Several cellular changes occur in sarcopenic muscles, including decreased size and reduction in several mostly type II myofibers. Aging promotes the transition of muscle fibers from type II to type I, along with intramuscular and intermuscular fat infiltration (myosteatosis). Cross-sectional studies of single muscle fibers from healthy people found a reduction in muscle fiber quality in fibers expressing type I or IIA myosin heavy chain and, over time, a significant decrease in single muscle fiber peak power [23]. Other biological effects of aging are maximum unloaded shortening velocity, decreased elasticity, and greater stiffness per force unit in older men [23]. Subclinical inflammation also plays an essential role in high muscle catabolism in older people [23]. A decline in satellite cells associated with type IIA fibers suggests a decrease in the regenerative capacity of muscle fibers and a failure to recompense the loss of fibers [23]. The loss of lean mass in sarcopenia is associated with increased accumulated adipose tissue in muscle, increasing myosteatosis with advancing age [60].

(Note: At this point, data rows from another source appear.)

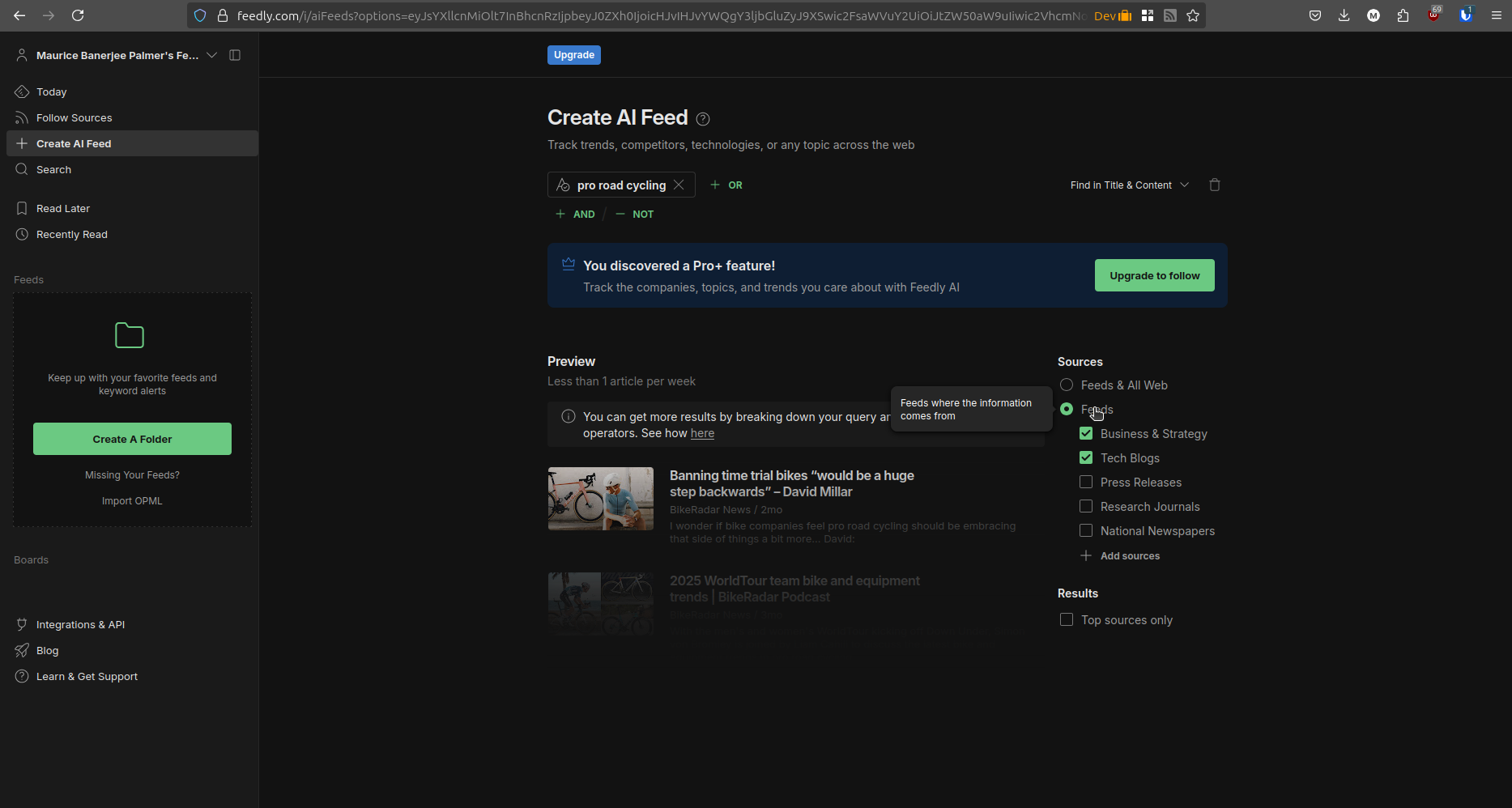Viewport: 1512px width, 808px height.
Task: Collapse the sidebar using the panel icon
Action: click(x=235, y=55)
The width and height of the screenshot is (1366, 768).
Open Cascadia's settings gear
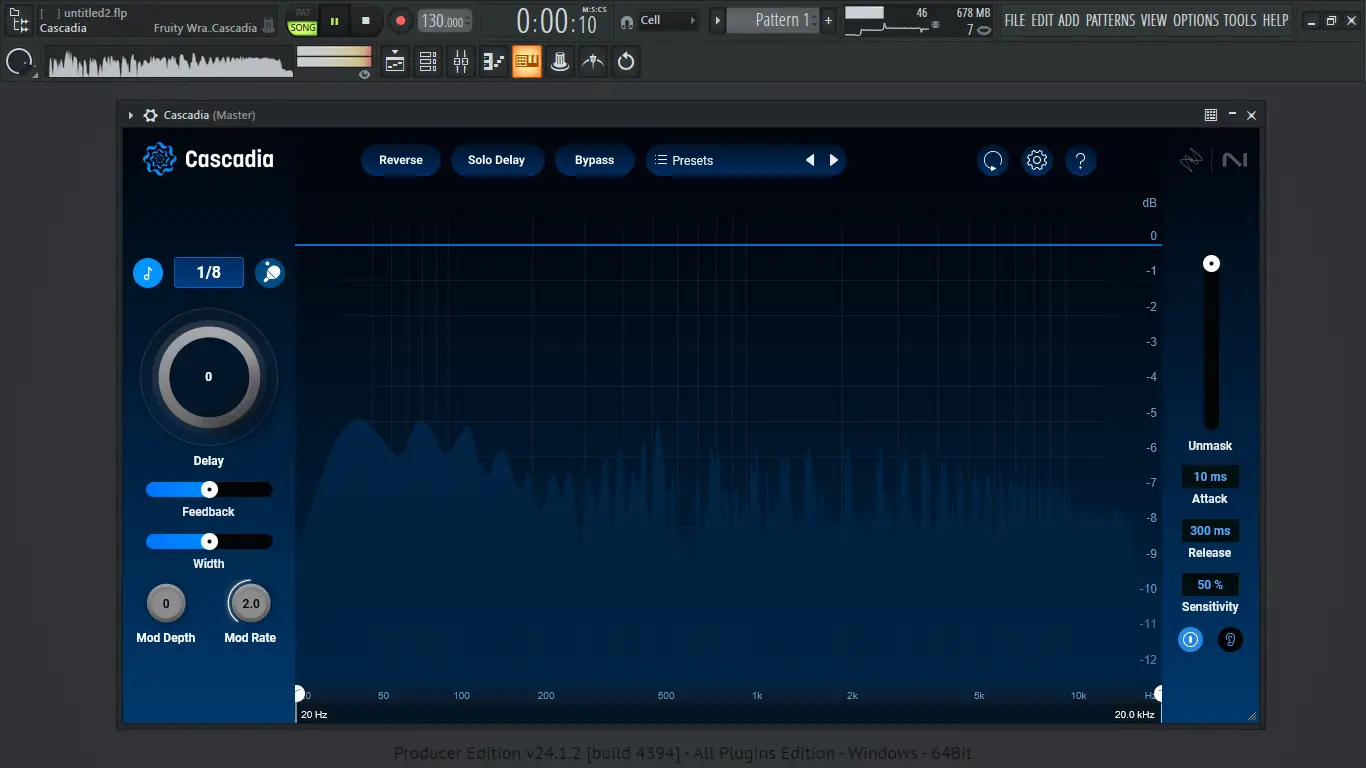1036,160
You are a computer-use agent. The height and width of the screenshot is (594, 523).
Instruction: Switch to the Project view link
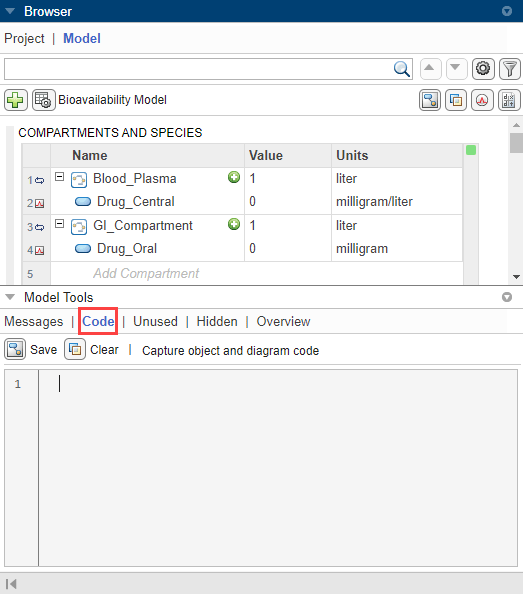click(24, 38)
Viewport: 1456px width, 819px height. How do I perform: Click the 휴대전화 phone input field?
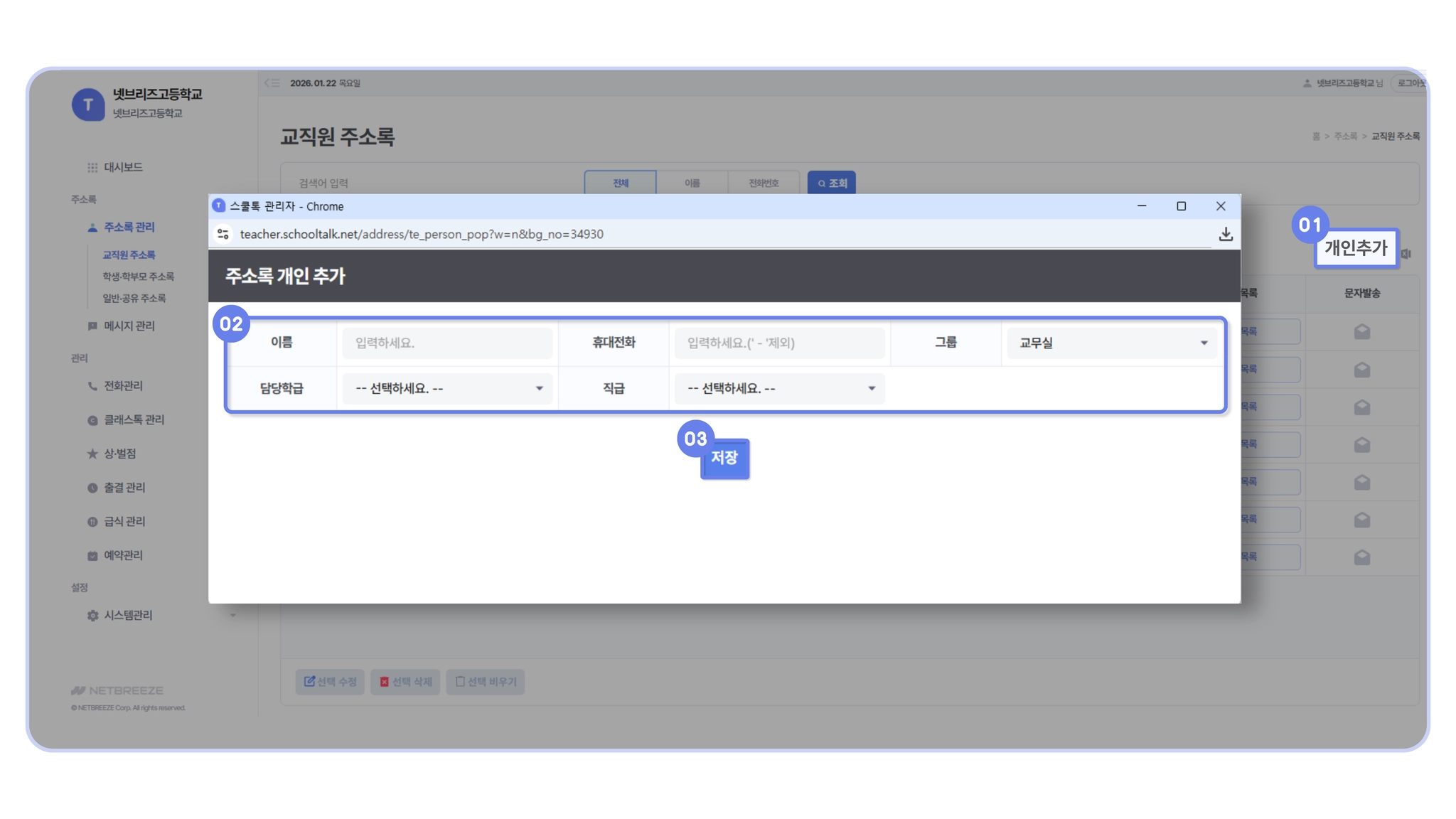coord(779,343)
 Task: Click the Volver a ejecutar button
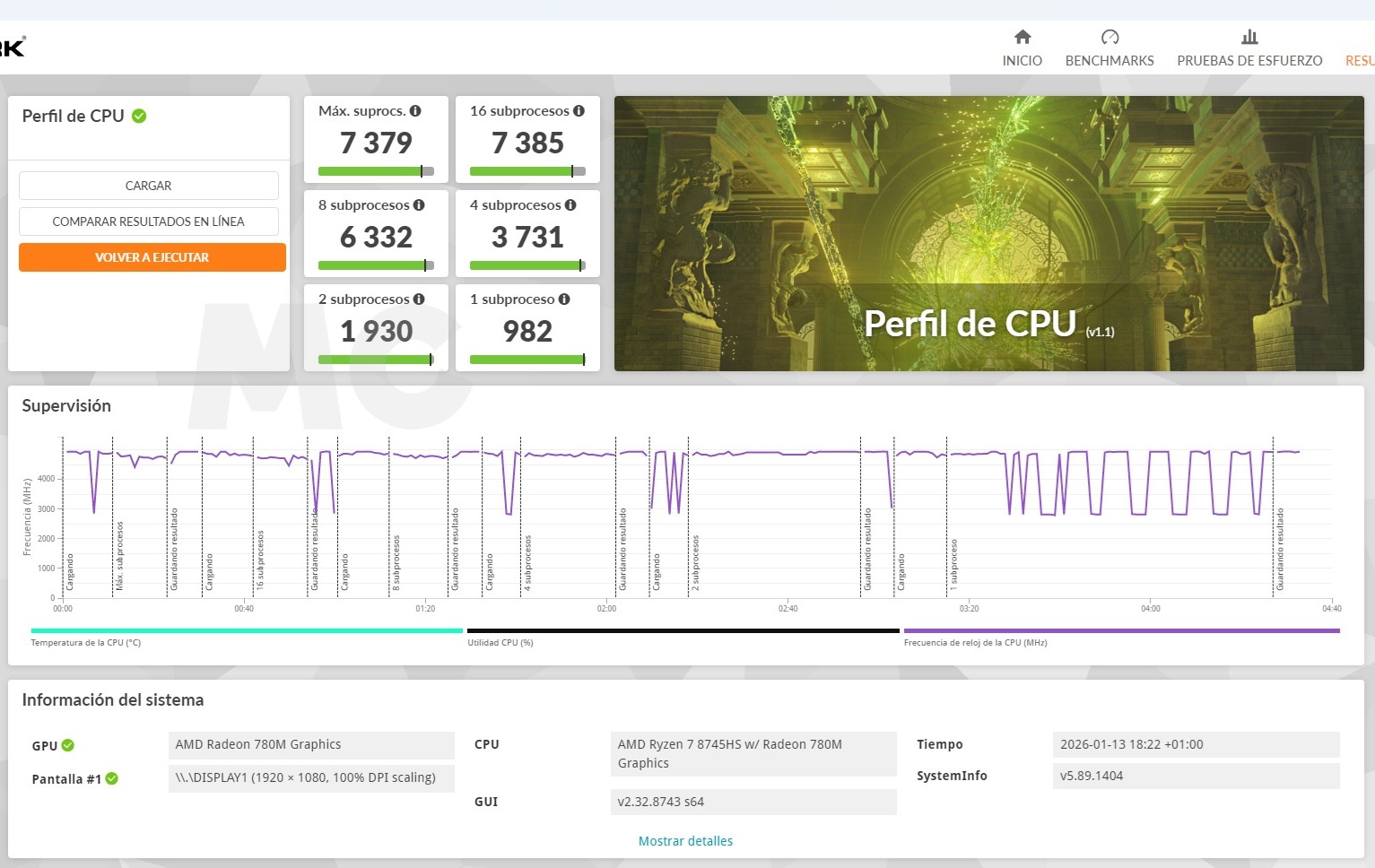[x=152, y=257]
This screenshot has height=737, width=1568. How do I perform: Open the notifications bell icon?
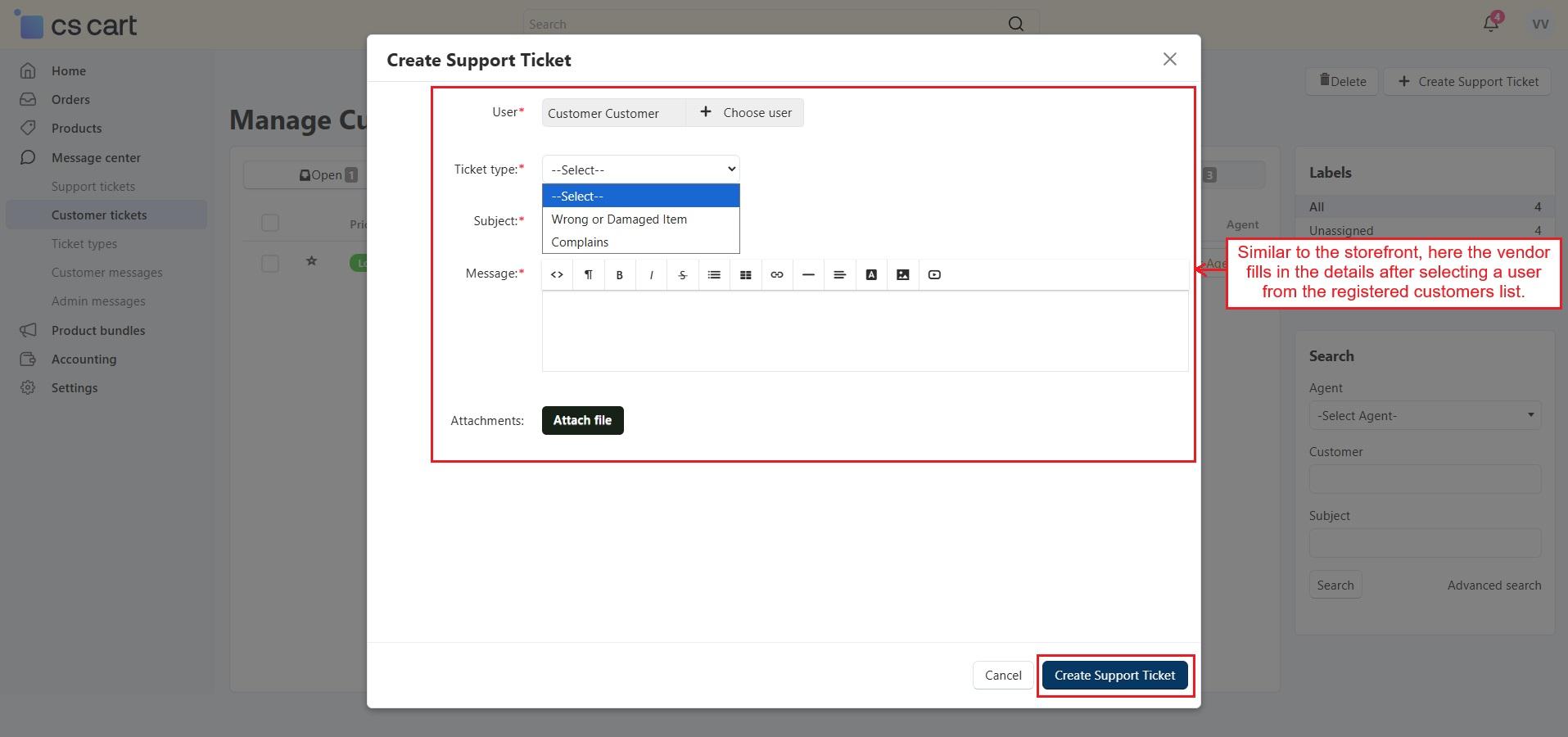point(1490,23)
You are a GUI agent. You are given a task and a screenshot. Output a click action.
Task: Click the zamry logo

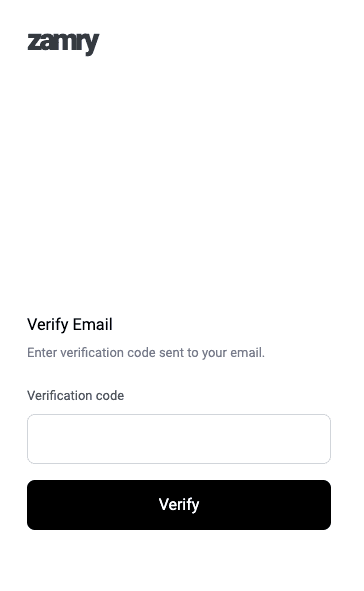tap(63, 44)
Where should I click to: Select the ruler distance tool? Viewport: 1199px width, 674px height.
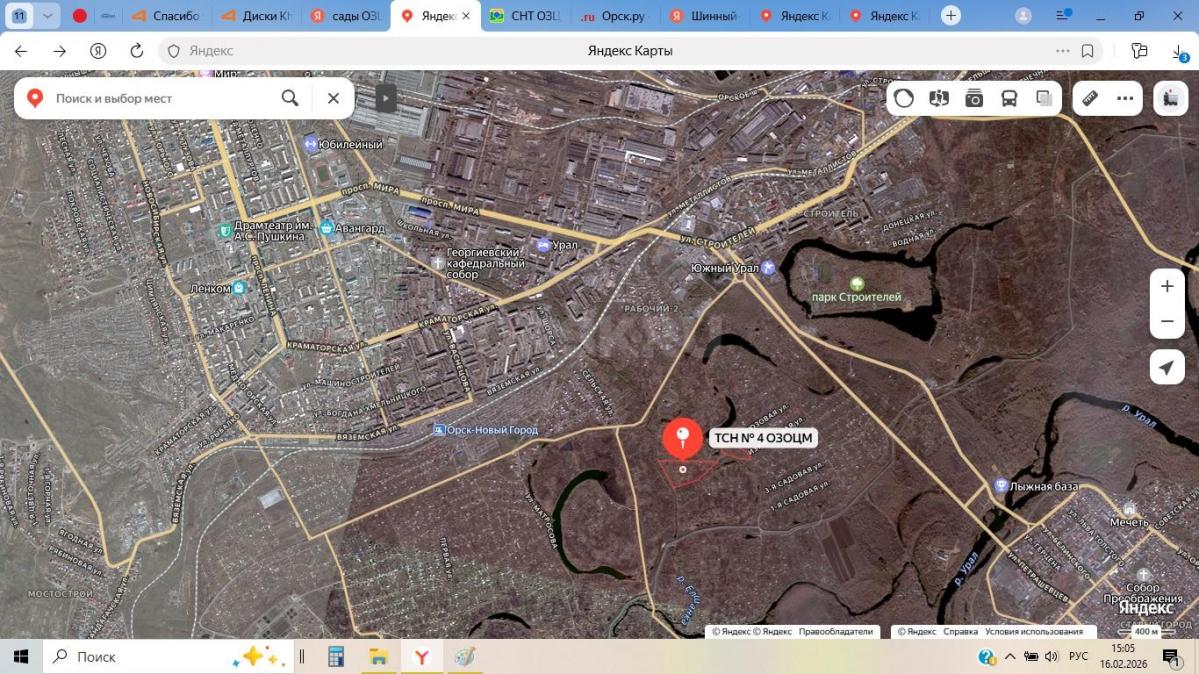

Mesenchymal stem cells (MSCs) can differentiate into bone cells, but in elderly individuals, these cells are decreased, resulting in osteoporosis. Adenine and uracil nucleotides are important local regulators of osteogenic differentiation of MSCs in bone marrow [61]. In addition, previous studies showed that cysteine (C)-X-C chemokine receptor-4 (CXCR4), the primary transmembrane receptor for stromal cell-derived factor-1, has decreased expression with aging in bone marrow-derived mesenchymal stromal stem cells (BMSCs), and this CXCR4-deficiency alters the osteogenic differentiation potency of older BMSCs. Recent studies using osteoprogenitor cell lines, animal models, and non-modified MSCs from postmenopausal women have focused on the purinergic signaling pathway and specific targets to regenerate the ability of aged MSCs to differentiate into active osteoblasts [61].
In addition, aged satellite cells, considered the key elements of sarcopenia by altering the regeneration of myofibers, have been shown to translocate across the basal lamina following age-dependent extracellular wall stiffness [62]. Furthermore, decreased muscle fiber vascularization is associated with impaired regulation of satellite cells in older adults [62]. With advanced age, the multiplication of bone marrow stem cells is diminished. Several studies indicated that both sarcopenia and osteoporosis are associated with stem cell senescence and exhaustion along with implicated pathophysiological mechanisms, such as impaired telomere and high levels of reactive oxygen species [53].